**Input records**
——————————

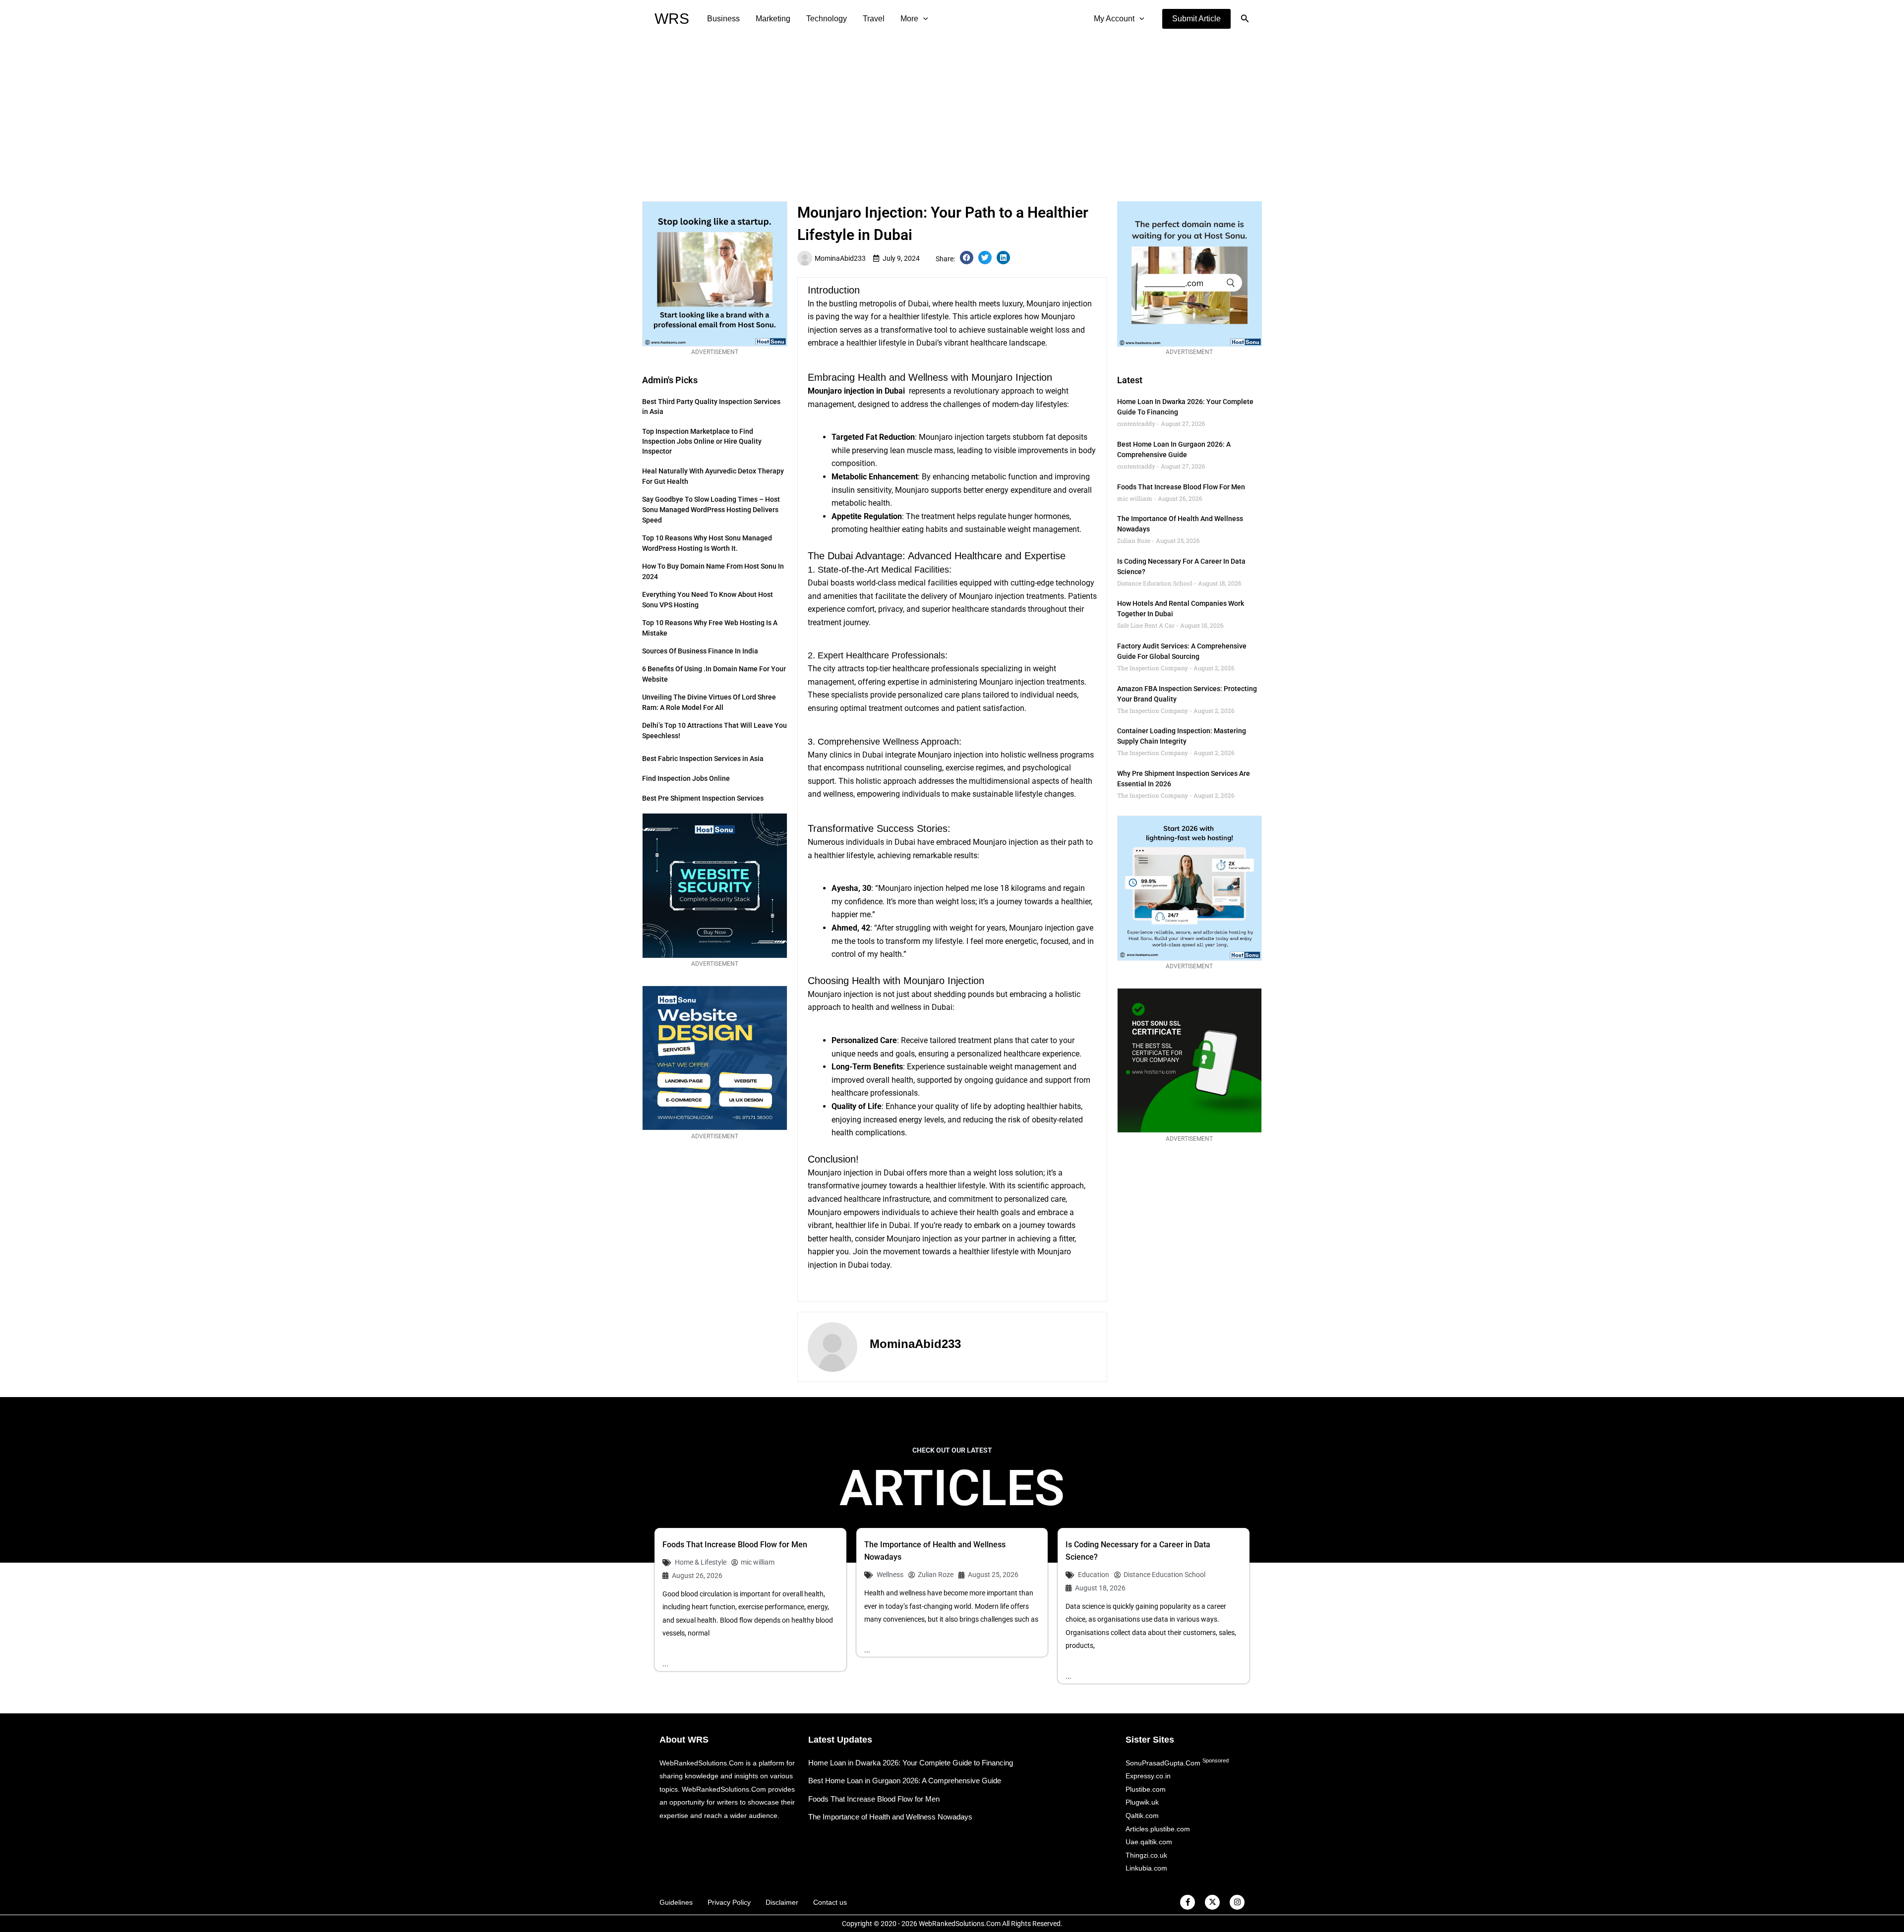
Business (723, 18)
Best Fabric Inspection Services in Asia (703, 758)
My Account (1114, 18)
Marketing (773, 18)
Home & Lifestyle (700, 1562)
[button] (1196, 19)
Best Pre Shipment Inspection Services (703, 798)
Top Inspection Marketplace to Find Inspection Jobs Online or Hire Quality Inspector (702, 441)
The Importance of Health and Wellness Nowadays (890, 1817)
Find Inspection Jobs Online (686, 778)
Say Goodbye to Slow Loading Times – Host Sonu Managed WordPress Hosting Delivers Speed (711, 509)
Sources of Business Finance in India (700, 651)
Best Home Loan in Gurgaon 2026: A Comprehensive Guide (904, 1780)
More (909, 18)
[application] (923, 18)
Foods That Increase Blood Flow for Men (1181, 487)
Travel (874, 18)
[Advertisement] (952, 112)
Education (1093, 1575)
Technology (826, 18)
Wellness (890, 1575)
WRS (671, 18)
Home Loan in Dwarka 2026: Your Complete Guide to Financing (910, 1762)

——————————

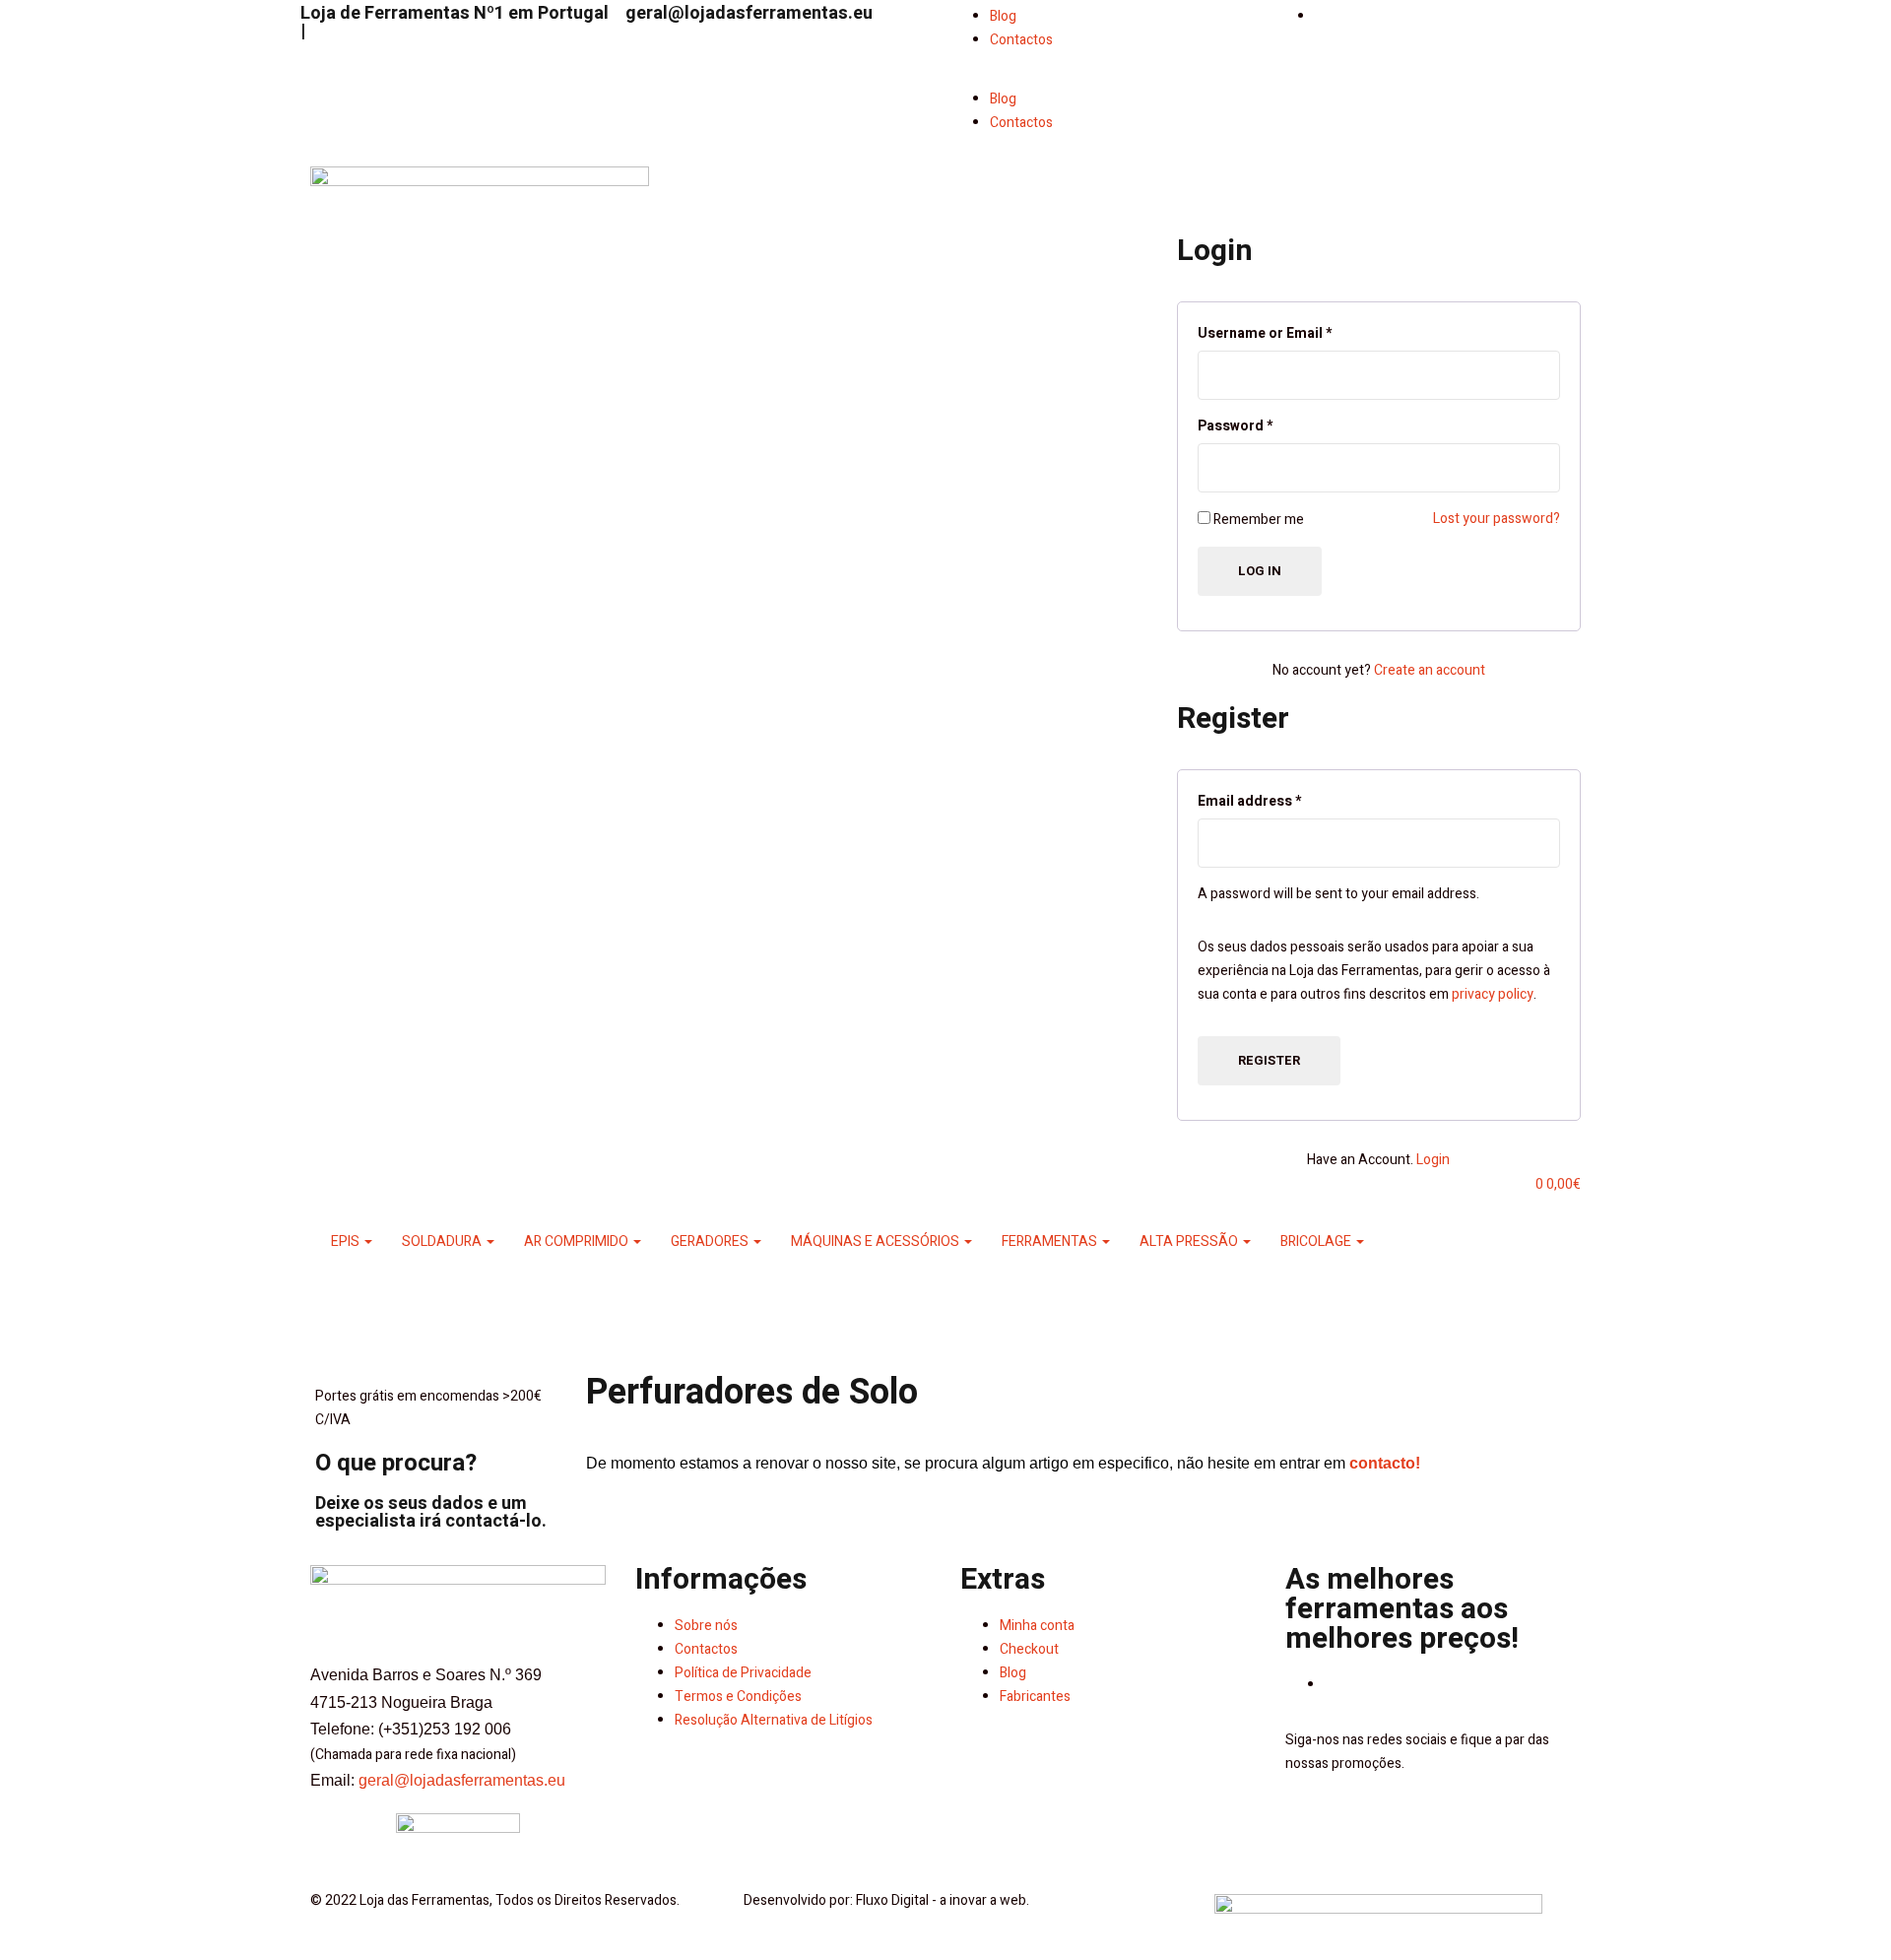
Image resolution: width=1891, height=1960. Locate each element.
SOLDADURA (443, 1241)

——————————

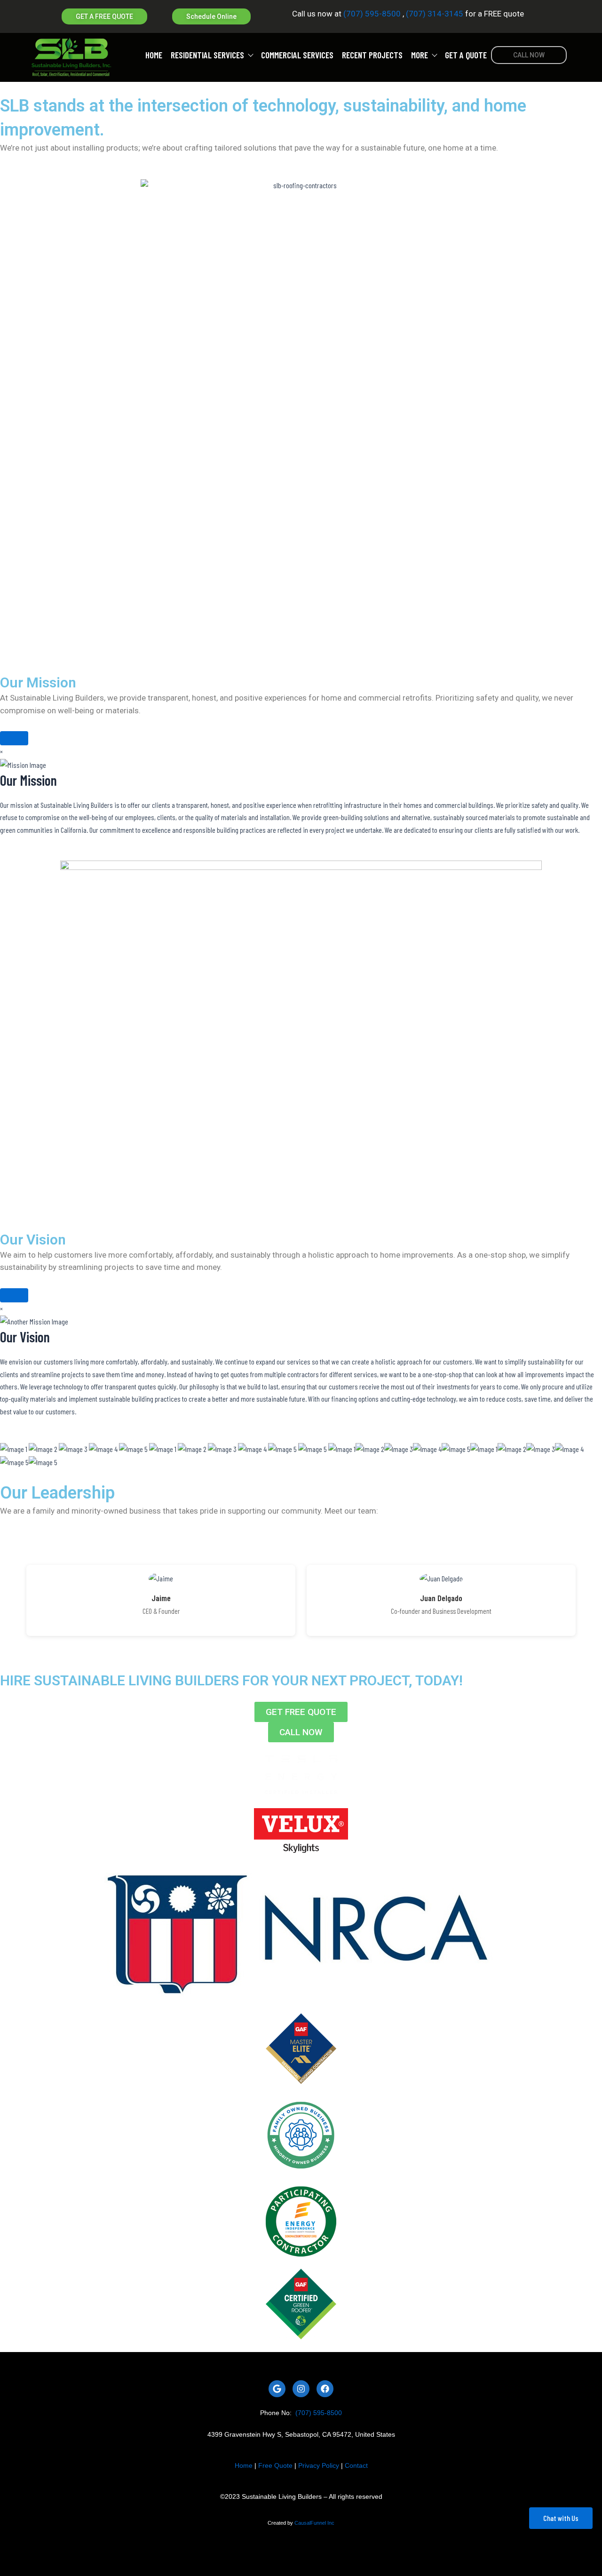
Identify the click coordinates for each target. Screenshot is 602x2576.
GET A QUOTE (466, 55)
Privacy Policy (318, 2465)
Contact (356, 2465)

——————————

**Work task**
In the listing above, locate the line containing "Education (1093, 1575)" and the line containing "Home Loan in Dwarka", then transcribe both and every line between them verbatim.

**Answer for the task**
Education (1093, 1575)
Technology (826, 18)
Wellness (890, 1575)
WRS (671, 18)
Home Loan in Dwarka 2026: Your Complete Guide to Financing (910, 1762)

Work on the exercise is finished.